Keysplayr has already addressed the fact that this "Is Steam reliable/indicative or not" issue has been beaten to death on a previous thread.

I do not wish to quote anybody who participated in this current thread so that my post here does not come off as a personal attack or as a post that "jumped" on a mistake.

Now that the formalities are over, please understand that Steam's data collection is not indicative of anything because of the methodology. Somebody who may have read a few things about statistics and/or probability, and perhaps thinks of polls and surveys and "random samples" as simpler than they are is prone to assume a few things wrongly and thus conclude that a sample is "random" simply when it isn't.

Let's tackle "random sample". If you understand it merely as a lay person would and think of it as a "sample that is *random*" and think "random" here means anything as long as it was not pre-determined, or as long as it is unpredictable, then you are wrong.

You see, the thing about random sampling and a "random sample" is that the actual sample population involved (I mean the composition of the sample; for example, the thousands of Steam users that did participate) does not determine whether the sample is a random sample or not. Even if you review each element in the sample and think "Yeah, looks varied enough based on [criteria/s]", that won't tell you that the sample is a random sample.

What makes a sample a *random sample* is the __methodology involved in obtaining the sample__. If the methodology involved meets the criterion of randomness, then the sample obtained is a __random sample__ (it helps if you think of it as one word instead of two separate words). The criterion of randomness is rather straightforward: each element in the population you are targeting to derive a random sample from must have an equal chance to be picked in the sample.

If a sample is truly a random sample, we can then expect it to reasonably reflect the reality had we asked the entire population instead of just a sample.
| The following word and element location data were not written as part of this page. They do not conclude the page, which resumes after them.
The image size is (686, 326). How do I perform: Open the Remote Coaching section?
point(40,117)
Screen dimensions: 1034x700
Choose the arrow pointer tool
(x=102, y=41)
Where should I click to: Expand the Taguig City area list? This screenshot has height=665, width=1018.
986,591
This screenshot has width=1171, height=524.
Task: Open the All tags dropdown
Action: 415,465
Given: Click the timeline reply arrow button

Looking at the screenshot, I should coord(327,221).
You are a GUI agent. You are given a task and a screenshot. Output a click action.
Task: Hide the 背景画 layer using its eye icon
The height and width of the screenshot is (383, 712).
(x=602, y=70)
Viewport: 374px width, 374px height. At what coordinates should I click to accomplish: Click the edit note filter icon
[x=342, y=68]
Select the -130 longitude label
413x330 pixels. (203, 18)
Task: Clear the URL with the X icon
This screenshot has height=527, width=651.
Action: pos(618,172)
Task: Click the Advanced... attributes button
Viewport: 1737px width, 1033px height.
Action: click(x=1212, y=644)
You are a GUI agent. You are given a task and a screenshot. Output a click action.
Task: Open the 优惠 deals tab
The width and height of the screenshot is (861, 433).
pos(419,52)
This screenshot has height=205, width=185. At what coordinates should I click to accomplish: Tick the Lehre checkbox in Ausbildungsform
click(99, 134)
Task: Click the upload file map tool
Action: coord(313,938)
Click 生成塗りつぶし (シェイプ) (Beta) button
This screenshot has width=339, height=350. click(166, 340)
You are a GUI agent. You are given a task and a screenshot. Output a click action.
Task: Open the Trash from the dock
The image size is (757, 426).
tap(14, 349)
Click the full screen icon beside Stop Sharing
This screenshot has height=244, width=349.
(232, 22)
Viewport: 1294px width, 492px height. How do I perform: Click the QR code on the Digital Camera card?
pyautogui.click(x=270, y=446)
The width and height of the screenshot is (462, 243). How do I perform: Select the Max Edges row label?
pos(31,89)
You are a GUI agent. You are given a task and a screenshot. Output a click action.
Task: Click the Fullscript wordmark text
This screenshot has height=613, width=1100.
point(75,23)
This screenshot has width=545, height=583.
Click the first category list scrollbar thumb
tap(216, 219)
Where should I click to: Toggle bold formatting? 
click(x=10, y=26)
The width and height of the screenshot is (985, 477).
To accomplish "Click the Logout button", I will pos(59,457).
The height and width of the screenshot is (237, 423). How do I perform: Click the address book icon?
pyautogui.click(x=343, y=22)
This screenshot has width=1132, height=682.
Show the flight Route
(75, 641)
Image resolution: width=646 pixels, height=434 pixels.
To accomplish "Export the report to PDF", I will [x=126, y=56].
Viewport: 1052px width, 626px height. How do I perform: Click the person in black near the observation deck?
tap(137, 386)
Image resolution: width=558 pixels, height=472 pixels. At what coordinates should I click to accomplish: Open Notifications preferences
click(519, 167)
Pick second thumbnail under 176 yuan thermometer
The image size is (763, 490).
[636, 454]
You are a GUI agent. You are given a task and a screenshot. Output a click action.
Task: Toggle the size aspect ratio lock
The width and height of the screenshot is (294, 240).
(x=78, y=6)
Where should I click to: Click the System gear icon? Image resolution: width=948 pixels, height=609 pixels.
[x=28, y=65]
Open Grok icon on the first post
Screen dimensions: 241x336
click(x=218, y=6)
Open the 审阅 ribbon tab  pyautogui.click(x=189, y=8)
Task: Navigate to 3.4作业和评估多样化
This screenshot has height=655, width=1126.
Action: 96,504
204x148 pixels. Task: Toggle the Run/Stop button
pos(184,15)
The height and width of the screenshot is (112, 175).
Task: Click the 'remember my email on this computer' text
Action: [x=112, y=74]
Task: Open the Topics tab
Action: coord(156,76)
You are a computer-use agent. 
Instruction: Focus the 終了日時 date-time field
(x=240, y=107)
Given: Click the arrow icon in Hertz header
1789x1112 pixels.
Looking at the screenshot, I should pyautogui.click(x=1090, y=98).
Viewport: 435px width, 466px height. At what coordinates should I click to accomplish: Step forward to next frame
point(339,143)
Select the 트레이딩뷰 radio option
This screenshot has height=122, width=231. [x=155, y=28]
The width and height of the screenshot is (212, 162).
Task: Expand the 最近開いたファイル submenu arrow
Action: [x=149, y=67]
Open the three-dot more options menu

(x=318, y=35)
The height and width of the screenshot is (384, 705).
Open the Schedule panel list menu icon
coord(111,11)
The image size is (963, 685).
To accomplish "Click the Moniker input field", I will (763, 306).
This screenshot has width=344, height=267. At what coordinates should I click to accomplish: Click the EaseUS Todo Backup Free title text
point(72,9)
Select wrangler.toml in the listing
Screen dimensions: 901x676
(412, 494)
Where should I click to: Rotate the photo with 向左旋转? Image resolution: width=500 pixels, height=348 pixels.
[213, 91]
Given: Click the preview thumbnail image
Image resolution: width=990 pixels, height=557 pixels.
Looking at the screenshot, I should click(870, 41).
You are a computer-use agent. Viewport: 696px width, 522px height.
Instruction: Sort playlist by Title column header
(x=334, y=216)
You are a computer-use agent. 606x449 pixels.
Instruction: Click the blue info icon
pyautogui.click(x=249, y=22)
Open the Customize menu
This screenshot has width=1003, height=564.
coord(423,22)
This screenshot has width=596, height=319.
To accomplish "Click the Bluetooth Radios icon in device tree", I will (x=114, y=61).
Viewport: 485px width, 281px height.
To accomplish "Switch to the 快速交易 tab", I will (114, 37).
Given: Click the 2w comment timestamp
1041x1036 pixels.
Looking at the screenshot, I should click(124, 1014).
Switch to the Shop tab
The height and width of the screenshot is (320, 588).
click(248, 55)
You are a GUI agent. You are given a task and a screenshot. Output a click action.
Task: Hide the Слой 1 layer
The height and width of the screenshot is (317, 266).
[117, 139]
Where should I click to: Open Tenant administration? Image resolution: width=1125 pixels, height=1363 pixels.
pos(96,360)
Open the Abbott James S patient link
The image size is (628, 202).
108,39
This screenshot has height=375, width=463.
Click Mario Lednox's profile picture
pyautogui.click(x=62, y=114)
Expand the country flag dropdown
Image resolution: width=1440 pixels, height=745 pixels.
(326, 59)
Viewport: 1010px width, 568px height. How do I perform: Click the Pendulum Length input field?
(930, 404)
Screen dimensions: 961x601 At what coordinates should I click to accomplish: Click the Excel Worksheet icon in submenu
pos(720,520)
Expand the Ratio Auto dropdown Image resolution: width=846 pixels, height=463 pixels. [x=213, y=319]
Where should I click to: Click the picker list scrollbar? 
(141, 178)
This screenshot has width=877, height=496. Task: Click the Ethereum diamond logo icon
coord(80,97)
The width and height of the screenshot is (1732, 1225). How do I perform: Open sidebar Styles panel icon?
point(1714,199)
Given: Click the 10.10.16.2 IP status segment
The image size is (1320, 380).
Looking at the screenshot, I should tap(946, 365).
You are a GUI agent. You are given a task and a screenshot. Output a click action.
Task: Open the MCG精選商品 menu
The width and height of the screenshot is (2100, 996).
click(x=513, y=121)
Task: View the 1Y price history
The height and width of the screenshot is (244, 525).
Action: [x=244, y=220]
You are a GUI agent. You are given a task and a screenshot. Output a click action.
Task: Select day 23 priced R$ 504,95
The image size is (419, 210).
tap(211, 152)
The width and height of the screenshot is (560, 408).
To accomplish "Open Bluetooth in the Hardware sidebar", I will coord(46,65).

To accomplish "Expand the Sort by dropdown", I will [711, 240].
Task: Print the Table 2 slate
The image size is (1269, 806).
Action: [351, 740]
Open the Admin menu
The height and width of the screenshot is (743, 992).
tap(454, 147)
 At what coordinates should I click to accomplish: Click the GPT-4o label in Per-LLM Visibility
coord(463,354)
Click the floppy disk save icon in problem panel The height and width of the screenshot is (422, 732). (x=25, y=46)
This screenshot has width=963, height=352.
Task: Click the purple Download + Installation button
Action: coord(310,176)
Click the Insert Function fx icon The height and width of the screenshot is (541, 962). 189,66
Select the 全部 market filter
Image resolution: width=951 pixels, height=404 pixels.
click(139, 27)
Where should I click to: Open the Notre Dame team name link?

Of course, this is not magic so there's still a margin of error that the statistician/pollster takes into account, sampling error / margin of sampling error. For lay people, it means "that's what you get for talking to a sample instead of the whole population". (If you have managed to get this far, I hope it is also clear that every time I say "population" here, I do not mean the human or world population)

Now to the meat. Are every poll valid or invalid? Naturally, saying "all are invalid" is nonsense. But using that to then say "then that means all of them are valid, and so is Steam!" is also a bit off.

It depends on the methodology. If a pollster for an election uses random digit dialling (and only random digit dialling) to obtain a sample, that's not a random sample. That's because each household may have several adults. If you phone a household only once, and you immediately pick as a sample the adult that answered it, then your sample is biased to "phone-answering adults".

"But that's random!" you might say. No, it's not. It's not about whether you can determine it or not. Here, randomness means everybody must have an equal chance to be picked. Those who loathe answering phones and let other members of the household pick it up are immediately disqualified.

So what do good pollsters do? They introduce another element of randomness. When they call up a household for a poll, they may, for example, ask for the adult whose had the most recent birthday, or perhaps the earliest upcoming birthday, or something related to birthdays. Why? Because unlike "phone answerers" versus "phone let-it-ring-until-some-else-picks-it-uppers" , birthdays are actually randomly distributed. It's not perfect, mind you, but far better than the previous case. Also, there's the fact to deal with that households have different numbers of adults, which also skews the probabilty for each element. Instead of using an additional "randomizer" like a randomly-distributed factor such as birthdays, I have heard of some polls before that simply asks a household for all adults to participate, separately, so as to mitigate the difference in probability based on number of adults in a household (which isn't randomly-distributed). Anyway...

So which polls are valid and which are invalid? Check the methodology.

How about Steam?

Doesn't pass the criteria of randomness. Remember, we don't mean "random" here as you may have it in your head such as "unpredictable" or "non-determined". Criteria of randomness means every element in the population (here, the population is gamers, and each element is each one of us) must have an equal chance to be picked.

If you are a gamer and never buy games online? Your chances of being included are now lower than those who do. You don't have internet connection or don't bother with it? You are certainly out. You don't buy stuff online, but have internet connection, but never really play Valve games or any game using the Steam platform? Never really encountered Steam before in your life? Out and out.

Doesn't pass the criteria of randomness. Note that if the population were to be reduced from "gamers" to "Steam gamers", it might pass as a random sample.

Please understand that, despite this, Steam is probably one of the best data available for game devs anyway. Yes, it is not a random sample, and yes, for all we know people who don't buy stuff online and thos who don't have a net connection may comprise a big chunk of the population (gamers) and may have hardware different enough to skew the results very much. But there is currently nothing else out there (to my knowledge) that is Steam-like. Using Steam, as well as sales results for CPUs and GPUs (similarly, these are unreliable just like the Steam survey), it helps game developers get a feel of where things are headed. How right or how accurate is almost impossible to determine without any MOSE, and I doubt there is any MOSE figured in here.

So while it might be the best out there to get a feel of the hardware in the wild, calling it "indicative" or in the same league as valid polls is just not right, especially if you use it as a determinant for a population simply categorized as "gamers" that is too broad and undefined.